Published by Crystal Lake Publishing


Much of the modern world of literary darkness is dominated by the hokey, the lame, and the boring. Tired old monsters and motifs trudging through endless pages, performing by rote and doing anything at all but scaring the reader.

Richard Thomas isn’t interested in regurgitating that old bullshit. Instead, he’s been creating some of the most original and compelling neo-noir out there today. The stuff he writes isn’t horrifying because it’s gory or supernatural or weird, although it can be all three. It’s horrifying because it feels real.

Tribulations, Thomas’ latest book of short stories, is no different. You won’t find much in the way of tradition here. No skulking vampires shying away from crosses; no howling werewolves rending human flesh; no unkillable killers stalking coeds through the woods. Instead, you’ll find identifiable characters in some of the most awful situations imaginable. These stories are indeed monstrous, but they’re full of purely human suffering. Tragedy, loss, and regret abound; and no matter how strange the circumstances, it’s impossible not to get sucked in to these genuine nightmares. There’s just no way for the reader to separate himself from Thomas’ stories. No way to pull back and be an observer.

This is dark magic, this ability to make the freakish seem everyday. Few of us will ever have to contemplate sacrificing our children to unseen beasts in the woods. Fewer still will ever lose a lover and find a way to regrow her out of the earth where she died. These are singularly odd situations. However, Thomas’ great talent is in bypassing the outlandish with characters who are real and honest. The reader forgets that these things are eccentric and impossible because the characters are just so goddamn possible.

Too often, authors rely on the sheer toxicity of events to carry the story. It doesn’t matter how crippled and cardboard the protagonist is if he keeps going through horrible shit. So what if he has no depth, no authenticity, no humanity? He was captured by psycho hillbillies, raped by their pet bobcat, and forced to eat his own wife before escaping into the woods where he stepped in a bear trap and had to hack his foot off with a shovel.

But the fact that horrid things happen to people isn’t really important unless we care about the people involved. If we don’t, then the story just becomes a listless litany of useless misery.

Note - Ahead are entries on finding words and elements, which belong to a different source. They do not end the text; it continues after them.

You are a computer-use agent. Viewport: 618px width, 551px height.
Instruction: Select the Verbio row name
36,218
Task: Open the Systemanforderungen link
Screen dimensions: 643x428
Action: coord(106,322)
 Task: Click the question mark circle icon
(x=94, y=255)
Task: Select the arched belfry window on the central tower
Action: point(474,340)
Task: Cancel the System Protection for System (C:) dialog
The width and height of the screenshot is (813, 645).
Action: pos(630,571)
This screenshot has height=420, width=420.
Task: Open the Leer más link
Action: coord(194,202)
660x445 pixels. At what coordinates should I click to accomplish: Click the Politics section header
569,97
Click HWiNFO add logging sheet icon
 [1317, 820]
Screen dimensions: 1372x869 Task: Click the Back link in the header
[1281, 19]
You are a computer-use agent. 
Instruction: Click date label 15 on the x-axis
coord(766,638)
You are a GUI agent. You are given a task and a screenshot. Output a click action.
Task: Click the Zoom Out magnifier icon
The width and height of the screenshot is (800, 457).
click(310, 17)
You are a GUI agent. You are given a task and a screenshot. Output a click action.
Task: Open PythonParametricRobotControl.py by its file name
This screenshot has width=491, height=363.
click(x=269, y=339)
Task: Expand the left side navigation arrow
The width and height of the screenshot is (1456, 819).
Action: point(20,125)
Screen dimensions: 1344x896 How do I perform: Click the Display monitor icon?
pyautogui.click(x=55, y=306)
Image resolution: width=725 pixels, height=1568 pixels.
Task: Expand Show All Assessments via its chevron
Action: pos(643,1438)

Same with the bizarre. Some authors try to scrape together a story based solely on how weird they can make it. But weirdness for weirdness’ sake is boring, too. You can almost feel the writer trying too hard, straining to take it to such a peculiar level that the reader simply forgets there’s no real story there and marvels at the absurdity.

These are not issues that Thomas has. His characters are so easy to identify with, so painfully broken, and so ultimately human, you’ll be trapped in their weird stories while terrible things happen to them. The pages damn near breathe with their reality. Their monsters are your monsters. Their suffering is your suffering.

Richard Thomas is on the cutting edge of neo-noir fiction, and I dare anyone to say different. Tribulations is his best yet: elegantly twisted, superbly creepy, and dripping darkness. This is required reading for anyone into the shadow side of literature.